--- START ---

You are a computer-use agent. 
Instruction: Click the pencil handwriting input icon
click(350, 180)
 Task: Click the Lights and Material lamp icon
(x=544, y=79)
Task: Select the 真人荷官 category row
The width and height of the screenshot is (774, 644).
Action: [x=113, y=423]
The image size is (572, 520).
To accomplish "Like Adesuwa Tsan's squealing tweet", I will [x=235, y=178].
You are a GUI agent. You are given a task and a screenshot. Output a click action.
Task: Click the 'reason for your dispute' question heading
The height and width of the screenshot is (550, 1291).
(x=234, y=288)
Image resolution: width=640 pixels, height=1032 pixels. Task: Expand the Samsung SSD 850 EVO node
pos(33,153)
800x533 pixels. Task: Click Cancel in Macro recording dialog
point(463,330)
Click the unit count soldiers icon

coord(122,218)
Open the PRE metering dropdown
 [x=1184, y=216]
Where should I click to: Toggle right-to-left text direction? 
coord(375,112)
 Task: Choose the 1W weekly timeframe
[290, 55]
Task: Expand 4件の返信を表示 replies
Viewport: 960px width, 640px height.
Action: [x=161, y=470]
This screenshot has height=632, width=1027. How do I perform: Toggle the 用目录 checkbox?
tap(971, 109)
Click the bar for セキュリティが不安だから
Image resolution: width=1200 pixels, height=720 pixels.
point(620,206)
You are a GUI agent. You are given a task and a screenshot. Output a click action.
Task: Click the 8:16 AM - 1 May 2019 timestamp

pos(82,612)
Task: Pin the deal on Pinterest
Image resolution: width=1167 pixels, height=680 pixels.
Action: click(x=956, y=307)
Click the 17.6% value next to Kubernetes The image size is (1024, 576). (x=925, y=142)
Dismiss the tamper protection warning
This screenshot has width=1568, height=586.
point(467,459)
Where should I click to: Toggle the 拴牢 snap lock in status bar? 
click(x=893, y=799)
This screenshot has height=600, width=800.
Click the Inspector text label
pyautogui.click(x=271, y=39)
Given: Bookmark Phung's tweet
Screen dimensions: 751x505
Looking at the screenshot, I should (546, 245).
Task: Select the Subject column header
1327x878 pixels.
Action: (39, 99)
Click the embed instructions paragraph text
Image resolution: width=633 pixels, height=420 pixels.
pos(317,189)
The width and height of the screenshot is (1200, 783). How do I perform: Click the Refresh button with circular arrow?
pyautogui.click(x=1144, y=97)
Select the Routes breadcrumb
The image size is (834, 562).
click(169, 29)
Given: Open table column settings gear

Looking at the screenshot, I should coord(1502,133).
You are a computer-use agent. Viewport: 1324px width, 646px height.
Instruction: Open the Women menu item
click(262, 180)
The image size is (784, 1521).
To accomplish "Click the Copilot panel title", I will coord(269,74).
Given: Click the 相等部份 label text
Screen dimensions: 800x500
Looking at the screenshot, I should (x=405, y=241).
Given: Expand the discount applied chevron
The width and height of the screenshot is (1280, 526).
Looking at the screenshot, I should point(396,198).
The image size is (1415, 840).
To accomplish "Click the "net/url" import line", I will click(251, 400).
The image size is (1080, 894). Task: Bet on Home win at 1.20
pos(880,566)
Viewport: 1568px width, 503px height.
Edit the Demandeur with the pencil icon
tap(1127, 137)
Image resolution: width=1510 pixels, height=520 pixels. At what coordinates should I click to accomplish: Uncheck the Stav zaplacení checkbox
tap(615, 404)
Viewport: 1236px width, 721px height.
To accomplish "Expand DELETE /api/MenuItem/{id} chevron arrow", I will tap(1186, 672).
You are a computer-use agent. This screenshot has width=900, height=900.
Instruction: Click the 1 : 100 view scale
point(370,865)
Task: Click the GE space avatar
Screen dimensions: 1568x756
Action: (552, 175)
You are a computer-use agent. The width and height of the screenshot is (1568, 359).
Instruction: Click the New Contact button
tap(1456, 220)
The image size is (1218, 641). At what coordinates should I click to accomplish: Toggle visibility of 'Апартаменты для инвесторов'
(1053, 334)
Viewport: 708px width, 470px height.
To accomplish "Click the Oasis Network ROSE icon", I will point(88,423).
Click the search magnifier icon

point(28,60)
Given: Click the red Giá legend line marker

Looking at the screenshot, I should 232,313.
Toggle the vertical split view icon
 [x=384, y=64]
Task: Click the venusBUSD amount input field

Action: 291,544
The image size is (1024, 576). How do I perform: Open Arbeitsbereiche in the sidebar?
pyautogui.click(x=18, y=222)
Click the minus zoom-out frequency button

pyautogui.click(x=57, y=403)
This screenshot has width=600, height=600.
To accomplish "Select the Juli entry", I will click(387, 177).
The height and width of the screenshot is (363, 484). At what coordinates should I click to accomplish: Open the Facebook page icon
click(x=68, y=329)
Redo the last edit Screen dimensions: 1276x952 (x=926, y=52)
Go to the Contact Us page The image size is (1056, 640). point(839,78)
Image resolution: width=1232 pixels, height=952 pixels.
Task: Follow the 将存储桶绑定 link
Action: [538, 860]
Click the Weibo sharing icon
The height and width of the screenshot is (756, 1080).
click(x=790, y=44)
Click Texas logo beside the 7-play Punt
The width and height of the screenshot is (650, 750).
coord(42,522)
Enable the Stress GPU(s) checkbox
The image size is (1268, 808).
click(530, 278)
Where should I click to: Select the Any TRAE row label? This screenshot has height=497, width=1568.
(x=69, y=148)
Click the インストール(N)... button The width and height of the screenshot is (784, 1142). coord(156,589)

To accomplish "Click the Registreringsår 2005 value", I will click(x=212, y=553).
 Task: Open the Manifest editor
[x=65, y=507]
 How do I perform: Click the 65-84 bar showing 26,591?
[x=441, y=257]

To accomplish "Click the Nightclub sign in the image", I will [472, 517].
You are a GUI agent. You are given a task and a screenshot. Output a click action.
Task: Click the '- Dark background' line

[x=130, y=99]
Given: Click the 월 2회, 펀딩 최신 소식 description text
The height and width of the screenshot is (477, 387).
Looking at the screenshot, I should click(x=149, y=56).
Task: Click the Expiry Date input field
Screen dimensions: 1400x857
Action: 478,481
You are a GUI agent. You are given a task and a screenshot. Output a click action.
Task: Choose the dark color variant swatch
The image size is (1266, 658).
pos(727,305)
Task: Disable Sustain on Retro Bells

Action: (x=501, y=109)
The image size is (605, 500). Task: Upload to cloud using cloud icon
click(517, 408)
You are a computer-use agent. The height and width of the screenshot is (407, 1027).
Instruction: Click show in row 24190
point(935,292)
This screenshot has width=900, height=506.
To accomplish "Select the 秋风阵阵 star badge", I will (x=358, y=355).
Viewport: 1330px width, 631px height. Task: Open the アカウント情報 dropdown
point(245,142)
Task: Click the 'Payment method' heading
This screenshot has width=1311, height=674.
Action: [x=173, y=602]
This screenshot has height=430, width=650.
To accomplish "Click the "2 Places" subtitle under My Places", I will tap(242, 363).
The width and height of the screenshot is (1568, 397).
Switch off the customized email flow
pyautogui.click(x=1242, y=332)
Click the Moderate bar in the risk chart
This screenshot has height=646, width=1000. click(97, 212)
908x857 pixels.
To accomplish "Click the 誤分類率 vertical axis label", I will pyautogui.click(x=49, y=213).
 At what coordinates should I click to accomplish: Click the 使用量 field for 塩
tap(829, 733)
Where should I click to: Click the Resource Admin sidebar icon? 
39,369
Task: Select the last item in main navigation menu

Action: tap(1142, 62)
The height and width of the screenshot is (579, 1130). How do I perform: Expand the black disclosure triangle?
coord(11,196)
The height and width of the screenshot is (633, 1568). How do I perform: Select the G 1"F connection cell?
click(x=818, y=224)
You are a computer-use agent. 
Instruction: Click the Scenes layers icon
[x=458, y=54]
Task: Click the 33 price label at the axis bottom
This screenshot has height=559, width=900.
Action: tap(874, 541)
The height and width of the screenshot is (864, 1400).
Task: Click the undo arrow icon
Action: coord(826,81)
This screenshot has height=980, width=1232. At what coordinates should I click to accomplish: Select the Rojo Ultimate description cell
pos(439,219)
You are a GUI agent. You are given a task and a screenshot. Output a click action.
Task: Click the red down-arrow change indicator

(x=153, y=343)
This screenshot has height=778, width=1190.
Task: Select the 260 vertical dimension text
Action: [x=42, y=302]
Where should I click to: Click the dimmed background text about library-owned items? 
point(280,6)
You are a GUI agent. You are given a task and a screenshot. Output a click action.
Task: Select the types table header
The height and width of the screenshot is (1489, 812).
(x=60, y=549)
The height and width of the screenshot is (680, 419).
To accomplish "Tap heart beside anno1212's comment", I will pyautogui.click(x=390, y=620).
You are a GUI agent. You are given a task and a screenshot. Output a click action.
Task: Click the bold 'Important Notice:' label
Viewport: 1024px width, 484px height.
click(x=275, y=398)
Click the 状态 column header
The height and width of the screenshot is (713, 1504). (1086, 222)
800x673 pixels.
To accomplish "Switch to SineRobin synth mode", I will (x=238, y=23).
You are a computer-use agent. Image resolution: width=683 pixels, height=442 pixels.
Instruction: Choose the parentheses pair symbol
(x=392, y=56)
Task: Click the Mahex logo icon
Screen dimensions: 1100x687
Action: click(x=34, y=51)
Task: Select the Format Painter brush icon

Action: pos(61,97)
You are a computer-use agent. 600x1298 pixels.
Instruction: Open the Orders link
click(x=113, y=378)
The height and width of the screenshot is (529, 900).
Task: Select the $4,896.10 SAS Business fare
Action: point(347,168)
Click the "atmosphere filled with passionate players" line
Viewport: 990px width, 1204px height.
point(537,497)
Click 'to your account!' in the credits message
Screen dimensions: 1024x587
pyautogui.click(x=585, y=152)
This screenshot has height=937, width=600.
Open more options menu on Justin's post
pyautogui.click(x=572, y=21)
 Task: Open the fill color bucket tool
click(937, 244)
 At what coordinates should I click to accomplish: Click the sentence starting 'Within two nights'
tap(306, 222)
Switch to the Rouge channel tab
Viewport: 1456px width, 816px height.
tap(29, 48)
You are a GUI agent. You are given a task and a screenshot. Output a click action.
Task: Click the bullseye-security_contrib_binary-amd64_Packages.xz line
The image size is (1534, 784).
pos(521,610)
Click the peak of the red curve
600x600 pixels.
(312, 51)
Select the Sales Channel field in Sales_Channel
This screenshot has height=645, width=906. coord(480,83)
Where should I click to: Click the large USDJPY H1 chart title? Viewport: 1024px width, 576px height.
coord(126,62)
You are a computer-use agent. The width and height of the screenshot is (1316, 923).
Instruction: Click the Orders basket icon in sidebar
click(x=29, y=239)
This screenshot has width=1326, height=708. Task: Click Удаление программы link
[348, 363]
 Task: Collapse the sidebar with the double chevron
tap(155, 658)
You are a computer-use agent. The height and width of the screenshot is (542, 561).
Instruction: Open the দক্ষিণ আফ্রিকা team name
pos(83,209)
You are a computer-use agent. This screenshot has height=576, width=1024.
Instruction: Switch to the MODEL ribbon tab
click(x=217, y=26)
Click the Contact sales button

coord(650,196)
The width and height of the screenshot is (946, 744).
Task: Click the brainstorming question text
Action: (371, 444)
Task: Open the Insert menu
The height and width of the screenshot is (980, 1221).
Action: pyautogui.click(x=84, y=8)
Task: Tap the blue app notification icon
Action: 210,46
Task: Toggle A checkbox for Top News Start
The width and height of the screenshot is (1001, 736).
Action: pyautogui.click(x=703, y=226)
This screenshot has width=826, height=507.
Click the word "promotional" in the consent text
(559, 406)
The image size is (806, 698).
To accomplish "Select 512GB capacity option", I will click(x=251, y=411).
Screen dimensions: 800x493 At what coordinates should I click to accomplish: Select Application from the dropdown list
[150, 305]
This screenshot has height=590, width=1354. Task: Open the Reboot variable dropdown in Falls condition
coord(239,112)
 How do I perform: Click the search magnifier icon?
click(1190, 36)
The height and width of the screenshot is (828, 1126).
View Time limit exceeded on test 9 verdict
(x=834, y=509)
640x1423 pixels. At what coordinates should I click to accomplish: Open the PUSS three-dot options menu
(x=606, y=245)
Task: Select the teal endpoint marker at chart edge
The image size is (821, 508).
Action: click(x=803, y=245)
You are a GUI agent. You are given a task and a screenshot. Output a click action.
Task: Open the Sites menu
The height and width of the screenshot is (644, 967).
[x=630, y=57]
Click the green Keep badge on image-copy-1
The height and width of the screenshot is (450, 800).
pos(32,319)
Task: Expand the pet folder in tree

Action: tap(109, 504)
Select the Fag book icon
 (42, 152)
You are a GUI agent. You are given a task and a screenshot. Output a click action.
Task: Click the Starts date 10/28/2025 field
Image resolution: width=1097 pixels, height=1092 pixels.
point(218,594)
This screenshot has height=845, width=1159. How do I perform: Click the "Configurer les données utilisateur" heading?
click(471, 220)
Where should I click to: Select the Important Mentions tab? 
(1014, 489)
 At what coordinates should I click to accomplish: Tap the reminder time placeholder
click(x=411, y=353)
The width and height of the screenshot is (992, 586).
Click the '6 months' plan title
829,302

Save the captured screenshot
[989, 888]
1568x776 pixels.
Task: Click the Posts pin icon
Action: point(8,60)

--- END ---

EXERCISE REQUIREMENTS: Please count the lines that hold "badge" in this data and report the total alone.

EXERCISE SOLUTION: 2